Ironically generated with Google Gemini

And that’s the paradox I found myself in: by reducing the struggle and the pleasure of making, I had also reduced the surge of fulfillment that used to follow it. It wasn’t burnout, I was still working, but I felt a deeply disconnection from the intrinsic joy of problem-solving born from a process that no longer felt like it was entirely mine.

Reflecting on Reward in a Post-Effort World

The effort, the trial and error, wasn’t a barrier to the reward, but part of the reward. When AI removed that pleasure from the process, it left me asking: If I didn’t struggle to make it, why should I value the result?

So when AI reduced that effort, it also took with it the emotional weight of accomplishment.

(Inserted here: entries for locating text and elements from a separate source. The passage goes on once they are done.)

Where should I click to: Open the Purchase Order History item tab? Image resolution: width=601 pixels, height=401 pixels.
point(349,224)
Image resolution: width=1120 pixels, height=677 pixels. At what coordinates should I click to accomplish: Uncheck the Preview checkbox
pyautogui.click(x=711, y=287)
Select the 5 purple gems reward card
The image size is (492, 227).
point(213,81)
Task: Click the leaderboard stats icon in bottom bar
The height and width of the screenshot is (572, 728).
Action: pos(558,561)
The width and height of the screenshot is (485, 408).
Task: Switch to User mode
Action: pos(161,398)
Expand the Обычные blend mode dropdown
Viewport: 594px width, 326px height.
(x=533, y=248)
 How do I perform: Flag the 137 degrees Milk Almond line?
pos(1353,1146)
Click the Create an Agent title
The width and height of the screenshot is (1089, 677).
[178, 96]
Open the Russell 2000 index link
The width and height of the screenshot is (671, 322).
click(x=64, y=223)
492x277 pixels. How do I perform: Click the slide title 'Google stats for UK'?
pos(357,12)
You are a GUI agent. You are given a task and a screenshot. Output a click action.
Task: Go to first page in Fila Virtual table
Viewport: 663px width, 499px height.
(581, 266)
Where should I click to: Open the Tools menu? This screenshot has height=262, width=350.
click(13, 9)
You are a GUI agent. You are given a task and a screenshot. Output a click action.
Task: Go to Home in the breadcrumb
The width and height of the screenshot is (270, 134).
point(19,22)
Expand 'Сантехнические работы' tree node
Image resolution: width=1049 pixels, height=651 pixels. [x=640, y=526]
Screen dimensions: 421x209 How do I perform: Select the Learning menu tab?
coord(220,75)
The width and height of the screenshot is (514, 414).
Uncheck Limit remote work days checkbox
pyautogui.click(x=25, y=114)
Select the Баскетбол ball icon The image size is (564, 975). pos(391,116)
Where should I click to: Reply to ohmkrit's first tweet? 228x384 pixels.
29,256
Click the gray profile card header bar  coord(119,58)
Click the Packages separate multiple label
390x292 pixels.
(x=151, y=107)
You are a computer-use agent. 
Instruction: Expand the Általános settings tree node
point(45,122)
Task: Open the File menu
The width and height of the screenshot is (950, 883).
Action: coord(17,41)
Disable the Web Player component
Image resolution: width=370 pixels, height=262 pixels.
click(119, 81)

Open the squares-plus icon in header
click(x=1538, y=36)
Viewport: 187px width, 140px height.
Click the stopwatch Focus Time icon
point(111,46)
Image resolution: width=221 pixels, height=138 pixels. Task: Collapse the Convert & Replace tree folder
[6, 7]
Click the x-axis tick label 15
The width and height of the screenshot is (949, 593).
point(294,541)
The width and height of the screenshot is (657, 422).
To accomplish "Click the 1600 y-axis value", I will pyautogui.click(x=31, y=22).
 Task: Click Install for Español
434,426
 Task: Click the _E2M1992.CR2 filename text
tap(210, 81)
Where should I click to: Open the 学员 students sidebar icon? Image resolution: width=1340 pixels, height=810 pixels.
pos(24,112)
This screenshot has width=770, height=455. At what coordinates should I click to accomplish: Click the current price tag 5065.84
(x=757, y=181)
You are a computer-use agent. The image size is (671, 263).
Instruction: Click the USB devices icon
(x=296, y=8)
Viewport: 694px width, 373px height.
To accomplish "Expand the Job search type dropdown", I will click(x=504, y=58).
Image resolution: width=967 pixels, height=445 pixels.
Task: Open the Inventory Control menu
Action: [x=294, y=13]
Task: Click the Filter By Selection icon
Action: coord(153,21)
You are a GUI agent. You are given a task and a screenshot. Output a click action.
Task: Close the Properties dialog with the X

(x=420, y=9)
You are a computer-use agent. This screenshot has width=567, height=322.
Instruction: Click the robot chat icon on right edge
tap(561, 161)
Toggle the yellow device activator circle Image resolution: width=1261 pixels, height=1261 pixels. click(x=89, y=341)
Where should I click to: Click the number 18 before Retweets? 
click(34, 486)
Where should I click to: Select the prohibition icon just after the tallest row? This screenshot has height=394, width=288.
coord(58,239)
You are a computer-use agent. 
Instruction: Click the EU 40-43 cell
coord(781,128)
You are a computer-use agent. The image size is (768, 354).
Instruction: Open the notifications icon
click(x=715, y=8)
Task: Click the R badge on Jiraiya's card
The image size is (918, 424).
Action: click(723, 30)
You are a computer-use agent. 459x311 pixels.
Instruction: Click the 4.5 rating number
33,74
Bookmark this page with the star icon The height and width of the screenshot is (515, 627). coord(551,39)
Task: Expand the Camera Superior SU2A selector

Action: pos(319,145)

And then, it hit even harder, when it touched my hobbies. I’ve always loved drawing and making art. But suddenly I found myself asking, “Why am I doing this if I can simply do it with AI?”

The things I loved to build felt like output rather than expression.

The Hows and the Whys

When the "how" became effortless, the "why" became everything. So I shifted my focus even more to the whys. Am I solving a real problem for users? Am I contributing to a larger goal?

Reconnecting with the purpose behind the process helped bring back a sense of meaning. Focusing on the why, on the impact, not just the outcome, helped restore meaning and a sense of genuine accomplishment. When AI handles the mechanics, the human task becomes defining intention and ensuring that what we create matters.

In this new landscape of accelerated productivity, we’re left with a powerful opportunity: to slow down, look inward, and ask the deeper questions we’ve often ignored. The real reward isn’t the polished product or results. It’s in knowing what we’re building, who it’s for, and why it matters.